The organization of membrane subdomains in mammalian sperm has recently generated controversy, with several reports describing widely differing localization patterns for the ganglioside G(M1). Using the pentameric B subunit of cholera toxin (CTB), we found G(M1) to be restricted to the plasma membrane overlying the acrosome in the heads of live murine sperm. Interestingly, CTB had minimal binding to live bovine and human sperm. To investigate whether this difference in G(M1) localization was because of species differences or differences between collection from the epididymis (mouse) or an ejaculate (bull, human), we examined epididymal bovine and human sperm. We found that G(M1) localized to the plasma membrane overlying the acrosome in sperm from these species.

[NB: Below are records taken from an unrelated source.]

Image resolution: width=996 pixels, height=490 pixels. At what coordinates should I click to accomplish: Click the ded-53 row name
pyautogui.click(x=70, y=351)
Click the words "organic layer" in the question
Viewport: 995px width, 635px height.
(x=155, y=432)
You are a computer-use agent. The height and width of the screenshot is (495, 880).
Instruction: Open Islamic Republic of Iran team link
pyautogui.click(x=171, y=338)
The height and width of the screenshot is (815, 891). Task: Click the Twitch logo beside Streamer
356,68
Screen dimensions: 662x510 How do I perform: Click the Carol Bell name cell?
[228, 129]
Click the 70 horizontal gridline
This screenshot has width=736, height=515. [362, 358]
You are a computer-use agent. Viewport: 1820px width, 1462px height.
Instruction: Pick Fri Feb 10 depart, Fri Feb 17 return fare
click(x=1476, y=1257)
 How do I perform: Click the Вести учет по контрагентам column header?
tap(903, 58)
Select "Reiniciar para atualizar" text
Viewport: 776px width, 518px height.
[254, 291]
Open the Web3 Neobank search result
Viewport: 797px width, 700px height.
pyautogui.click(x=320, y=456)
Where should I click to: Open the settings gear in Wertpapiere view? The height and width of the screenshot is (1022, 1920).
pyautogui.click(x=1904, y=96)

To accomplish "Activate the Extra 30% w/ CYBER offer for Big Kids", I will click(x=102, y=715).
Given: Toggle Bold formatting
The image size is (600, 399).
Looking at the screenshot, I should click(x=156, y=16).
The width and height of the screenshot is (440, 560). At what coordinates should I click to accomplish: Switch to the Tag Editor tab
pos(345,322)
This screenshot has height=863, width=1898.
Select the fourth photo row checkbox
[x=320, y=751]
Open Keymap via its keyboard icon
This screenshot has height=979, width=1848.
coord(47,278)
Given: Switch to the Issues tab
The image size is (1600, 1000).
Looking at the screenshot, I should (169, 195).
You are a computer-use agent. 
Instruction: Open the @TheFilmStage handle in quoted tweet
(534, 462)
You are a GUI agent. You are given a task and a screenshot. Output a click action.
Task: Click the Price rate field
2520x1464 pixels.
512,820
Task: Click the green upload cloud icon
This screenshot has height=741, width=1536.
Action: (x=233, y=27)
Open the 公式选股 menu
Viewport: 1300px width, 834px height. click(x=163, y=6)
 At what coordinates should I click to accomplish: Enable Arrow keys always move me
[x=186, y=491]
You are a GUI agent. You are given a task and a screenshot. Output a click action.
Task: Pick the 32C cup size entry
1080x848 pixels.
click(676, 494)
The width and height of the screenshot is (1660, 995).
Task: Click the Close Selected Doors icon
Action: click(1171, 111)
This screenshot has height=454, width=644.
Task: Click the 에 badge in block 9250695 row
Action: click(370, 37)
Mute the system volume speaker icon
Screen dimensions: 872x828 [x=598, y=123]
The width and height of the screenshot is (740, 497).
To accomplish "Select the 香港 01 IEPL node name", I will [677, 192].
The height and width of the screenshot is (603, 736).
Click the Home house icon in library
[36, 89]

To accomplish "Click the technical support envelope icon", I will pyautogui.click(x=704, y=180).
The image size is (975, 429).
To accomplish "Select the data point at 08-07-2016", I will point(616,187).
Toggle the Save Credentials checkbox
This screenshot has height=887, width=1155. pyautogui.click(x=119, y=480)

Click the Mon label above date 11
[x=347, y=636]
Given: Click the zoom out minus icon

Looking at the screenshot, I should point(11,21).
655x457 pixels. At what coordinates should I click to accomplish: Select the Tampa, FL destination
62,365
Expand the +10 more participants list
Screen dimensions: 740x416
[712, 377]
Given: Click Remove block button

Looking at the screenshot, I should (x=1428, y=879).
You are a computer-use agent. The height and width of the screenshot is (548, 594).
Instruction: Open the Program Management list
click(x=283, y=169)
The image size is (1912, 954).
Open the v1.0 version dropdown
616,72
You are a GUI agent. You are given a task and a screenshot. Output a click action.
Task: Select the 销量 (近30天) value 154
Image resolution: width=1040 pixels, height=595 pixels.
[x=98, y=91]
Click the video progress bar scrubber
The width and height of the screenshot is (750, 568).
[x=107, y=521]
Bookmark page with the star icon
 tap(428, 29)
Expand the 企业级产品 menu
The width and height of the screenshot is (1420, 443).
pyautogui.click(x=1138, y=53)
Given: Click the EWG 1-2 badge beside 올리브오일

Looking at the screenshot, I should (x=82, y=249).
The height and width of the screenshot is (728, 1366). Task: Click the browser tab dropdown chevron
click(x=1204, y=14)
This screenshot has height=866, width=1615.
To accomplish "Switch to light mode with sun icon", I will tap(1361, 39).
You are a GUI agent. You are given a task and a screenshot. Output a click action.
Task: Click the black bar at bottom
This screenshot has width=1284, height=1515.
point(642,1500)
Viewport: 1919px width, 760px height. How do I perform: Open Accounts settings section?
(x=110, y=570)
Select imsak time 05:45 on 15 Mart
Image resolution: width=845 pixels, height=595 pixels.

To determine whether some component of seminal plasma was interfering with the ability of CTB to access G(M1) we incubated epididymal mouse sperm with fluid from murine seminal vesicles and epididymal bull sperm with bovine seminal plasma. This treatment largely abolished the ability of the CTB to bind to G(M1), producing a fluorescence pattern similar to that reported for the human. The most abundant seminal plasma protein, PDC-109, was not responsible for this loss. As demonstration that the seminal plasma was not removing G(M1), sperm exposed to seminal plasma were fixed before CTB addition, and again displayed fluorescence over the acrosome. These observations reconcile inconsistencies reported for the localization of G(M1) in sperm of different species, and provide evidence for the segregation of G(M1) to a stable subdomain in the plasma membrane overlying the acrosome.